The other major change was to make the transition from an accounting system three years in arrears, to a current annual report. This should render the market far more transparent, as well as make it easier to compare Lloyd's performance with the overall industry's.

Lloyd's is determined to pull this reform program off without threatening the market's fundamental strength–its entrepreneurial drive and quick response time to market opportunities.

Lloyd's is definitely riding high, despite having absorbed a Sept. 11 loss of some $2.8 billion to date. Drawn by hard market rates, Lloyd's attracted record capital for the second straight year, at a time when many insurers are hard put to raise cash to grow while financing past underwriting sins and reporting underwhelming returns on equity.

The appointment of Lord Peter Levene of Portsoken as the new chairman of Lloyd's is in itself part of the reform process, since he is the first industry outsider to assume that post in the market's 314-year history. By choosing a chairman from outside its insulated ranks, Lloyd's is sending a message that it is no longer doing business as usual, and that all its presumptions will be challenged.

Lord Levene brings wide experience to his post, his career including stints in the government (serving in the U.K. Defense Ministry and as Lord Mayor of the City of London) as well as the private sector. Among his many posts, he was chairman of Bankers Trust International, the Docklands Light Railway Ltd. and Canary Wharf Ltd.

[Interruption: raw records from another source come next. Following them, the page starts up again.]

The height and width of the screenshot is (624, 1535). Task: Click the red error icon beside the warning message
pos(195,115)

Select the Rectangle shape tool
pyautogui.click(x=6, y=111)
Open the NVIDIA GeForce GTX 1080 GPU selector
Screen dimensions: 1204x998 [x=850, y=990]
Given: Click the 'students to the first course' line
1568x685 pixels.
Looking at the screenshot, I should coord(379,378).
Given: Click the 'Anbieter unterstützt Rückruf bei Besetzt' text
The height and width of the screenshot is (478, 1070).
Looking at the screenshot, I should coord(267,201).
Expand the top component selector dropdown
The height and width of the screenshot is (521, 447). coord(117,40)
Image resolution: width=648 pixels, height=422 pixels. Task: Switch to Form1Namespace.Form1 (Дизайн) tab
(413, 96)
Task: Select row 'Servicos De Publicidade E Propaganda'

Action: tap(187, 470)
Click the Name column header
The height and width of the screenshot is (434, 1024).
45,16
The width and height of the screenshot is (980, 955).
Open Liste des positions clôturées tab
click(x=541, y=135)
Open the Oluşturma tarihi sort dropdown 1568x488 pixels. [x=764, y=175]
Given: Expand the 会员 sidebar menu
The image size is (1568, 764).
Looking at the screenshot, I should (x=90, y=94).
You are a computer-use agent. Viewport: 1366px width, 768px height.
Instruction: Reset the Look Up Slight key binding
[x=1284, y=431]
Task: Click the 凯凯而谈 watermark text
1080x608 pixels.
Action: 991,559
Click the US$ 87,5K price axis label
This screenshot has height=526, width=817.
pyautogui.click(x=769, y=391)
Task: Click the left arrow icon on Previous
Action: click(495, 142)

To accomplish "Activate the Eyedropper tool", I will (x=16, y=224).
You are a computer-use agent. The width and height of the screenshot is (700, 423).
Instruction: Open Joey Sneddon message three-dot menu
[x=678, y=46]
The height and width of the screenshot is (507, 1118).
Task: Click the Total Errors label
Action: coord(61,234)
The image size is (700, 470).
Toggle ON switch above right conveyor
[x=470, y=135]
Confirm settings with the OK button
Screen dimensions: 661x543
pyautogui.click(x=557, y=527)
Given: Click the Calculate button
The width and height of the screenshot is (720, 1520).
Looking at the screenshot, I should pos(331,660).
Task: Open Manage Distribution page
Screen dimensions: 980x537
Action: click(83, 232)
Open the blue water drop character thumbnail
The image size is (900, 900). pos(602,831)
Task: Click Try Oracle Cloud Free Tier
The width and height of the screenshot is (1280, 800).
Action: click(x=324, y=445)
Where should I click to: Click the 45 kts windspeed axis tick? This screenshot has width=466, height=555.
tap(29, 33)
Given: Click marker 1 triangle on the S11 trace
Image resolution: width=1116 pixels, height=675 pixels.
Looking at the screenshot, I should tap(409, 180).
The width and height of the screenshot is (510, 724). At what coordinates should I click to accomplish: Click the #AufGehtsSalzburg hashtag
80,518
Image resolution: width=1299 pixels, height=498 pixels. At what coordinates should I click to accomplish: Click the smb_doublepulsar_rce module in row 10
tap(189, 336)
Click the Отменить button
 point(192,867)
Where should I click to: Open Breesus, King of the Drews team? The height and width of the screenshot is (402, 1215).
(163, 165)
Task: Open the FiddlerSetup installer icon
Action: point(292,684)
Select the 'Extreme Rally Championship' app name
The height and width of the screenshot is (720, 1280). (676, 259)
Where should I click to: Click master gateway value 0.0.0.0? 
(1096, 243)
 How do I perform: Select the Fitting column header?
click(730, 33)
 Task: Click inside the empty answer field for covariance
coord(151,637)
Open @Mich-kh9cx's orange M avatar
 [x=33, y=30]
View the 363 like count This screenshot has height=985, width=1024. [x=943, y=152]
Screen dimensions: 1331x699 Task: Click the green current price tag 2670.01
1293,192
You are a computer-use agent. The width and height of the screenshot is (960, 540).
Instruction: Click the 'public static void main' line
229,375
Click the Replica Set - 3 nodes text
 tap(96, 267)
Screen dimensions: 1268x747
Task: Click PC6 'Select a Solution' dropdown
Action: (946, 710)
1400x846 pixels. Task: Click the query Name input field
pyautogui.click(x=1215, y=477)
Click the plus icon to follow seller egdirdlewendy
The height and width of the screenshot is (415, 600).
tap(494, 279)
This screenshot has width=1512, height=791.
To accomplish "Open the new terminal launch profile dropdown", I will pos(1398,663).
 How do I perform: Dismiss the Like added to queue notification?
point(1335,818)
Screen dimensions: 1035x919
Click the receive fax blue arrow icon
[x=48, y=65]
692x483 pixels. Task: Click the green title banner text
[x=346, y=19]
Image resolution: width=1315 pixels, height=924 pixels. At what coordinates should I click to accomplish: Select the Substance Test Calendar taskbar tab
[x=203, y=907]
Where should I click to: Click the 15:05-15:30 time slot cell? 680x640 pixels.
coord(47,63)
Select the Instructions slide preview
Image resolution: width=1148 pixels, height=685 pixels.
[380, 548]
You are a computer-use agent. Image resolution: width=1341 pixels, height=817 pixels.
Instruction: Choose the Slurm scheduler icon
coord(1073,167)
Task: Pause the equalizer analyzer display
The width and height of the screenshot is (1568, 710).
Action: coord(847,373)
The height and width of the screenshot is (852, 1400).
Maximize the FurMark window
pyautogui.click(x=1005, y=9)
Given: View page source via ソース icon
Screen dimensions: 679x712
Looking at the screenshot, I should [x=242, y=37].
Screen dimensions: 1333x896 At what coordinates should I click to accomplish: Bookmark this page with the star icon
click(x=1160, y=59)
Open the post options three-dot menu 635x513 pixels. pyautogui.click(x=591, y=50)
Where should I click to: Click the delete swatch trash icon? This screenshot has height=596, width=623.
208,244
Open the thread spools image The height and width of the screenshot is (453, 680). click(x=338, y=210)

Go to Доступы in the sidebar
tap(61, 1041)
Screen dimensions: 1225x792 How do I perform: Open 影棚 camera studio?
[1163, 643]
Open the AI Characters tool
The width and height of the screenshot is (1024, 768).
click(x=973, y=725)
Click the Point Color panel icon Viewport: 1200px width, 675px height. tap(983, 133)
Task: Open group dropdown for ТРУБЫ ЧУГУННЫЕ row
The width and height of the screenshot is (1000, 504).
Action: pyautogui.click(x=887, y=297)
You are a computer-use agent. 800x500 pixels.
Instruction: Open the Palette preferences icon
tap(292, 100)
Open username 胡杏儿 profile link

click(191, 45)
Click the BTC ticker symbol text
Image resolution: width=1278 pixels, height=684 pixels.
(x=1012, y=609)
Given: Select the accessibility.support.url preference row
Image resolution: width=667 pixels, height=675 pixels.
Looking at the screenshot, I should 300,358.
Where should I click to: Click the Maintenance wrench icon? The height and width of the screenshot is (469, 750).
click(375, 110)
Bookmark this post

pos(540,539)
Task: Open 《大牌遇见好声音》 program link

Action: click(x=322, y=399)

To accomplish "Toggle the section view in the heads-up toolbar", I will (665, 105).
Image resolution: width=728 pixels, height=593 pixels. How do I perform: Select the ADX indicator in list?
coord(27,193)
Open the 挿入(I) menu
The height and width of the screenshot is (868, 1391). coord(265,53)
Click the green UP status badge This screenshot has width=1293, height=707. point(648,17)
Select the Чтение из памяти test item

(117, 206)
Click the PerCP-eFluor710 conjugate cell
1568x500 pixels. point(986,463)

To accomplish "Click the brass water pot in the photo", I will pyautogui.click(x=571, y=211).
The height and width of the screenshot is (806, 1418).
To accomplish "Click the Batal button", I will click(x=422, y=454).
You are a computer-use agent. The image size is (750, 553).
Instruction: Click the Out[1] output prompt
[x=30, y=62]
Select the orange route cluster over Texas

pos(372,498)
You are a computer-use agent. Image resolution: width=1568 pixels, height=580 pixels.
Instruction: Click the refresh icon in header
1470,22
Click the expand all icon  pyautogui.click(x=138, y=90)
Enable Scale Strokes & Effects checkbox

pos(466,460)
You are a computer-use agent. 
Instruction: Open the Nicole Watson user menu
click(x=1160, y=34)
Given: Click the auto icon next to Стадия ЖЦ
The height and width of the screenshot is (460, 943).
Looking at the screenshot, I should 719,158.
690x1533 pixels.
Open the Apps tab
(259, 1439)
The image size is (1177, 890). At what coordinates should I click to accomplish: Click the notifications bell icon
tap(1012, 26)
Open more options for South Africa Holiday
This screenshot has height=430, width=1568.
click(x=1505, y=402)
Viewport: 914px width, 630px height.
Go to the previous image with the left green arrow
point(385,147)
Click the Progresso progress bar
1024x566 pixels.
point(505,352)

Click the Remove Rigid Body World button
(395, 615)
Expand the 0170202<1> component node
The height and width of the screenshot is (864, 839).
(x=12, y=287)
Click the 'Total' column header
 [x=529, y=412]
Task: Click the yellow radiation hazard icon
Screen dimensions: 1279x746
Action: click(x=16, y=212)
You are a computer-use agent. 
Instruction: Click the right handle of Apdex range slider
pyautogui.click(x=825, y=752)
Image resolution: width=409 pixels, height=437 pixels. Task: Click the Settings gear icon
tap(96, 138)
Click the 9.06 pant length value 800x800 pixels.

Lord Levenes predecessor–Sax Riley, who recently retired–already did a lot of the heavy lifting, setting into motion the many changes in Lloyd's structure and supervision.

Yet Lord Levene still has his work cut out for him. The reforms in Lloyd's governance represents an enormous change–both practical and cultural. He is the one, along with Lloyd's no-nonsense CEO Nick Prettejohn, who will have to implement the market's ambitious regulatory and accounting reforms.

When Lord Levene made his U.S. debut last month, he made it clear that Lloyd's prominent position in the American market was a big factor in the reforms Lloyd's has initiated. "While changes have taken place at the instigation of Lloyd's itself, much of the impetus to reform has come from the need to maintain our interdependency with the U.S. industry," he said, speaking before a joint meeting of the Association of Professional Insurance Women and the Society of Chartered Property Casualty Underwriters.

Lloyd's reputation was in jeopardy as it scrambled to deal with the aftermath of horrific soft market losses, but it has emerged stronger and more aggressive, with its premiere brand name remaining one of its greatest assets.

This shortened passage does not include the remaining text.